Extracted data:
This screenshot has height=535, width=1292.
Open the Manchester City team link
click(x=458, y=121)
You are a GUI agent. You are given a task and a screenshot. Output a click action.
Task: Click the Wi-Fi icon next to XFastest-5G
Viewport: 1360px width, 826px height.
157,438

Required action:
Nothing should appear in the output except the lines from the one with "Open the Manchester City team link" through the end of the records above, copied exactly.

Answer below:
Open the Manchester City team link
click(x=458, y=121)
You are a GUI agent. You are given a task and a screenshot. Output a click action.
Task: Click the Wi-Fi icon next to XFastest-5G
Viewport: 1360px width, 826px height.
157,438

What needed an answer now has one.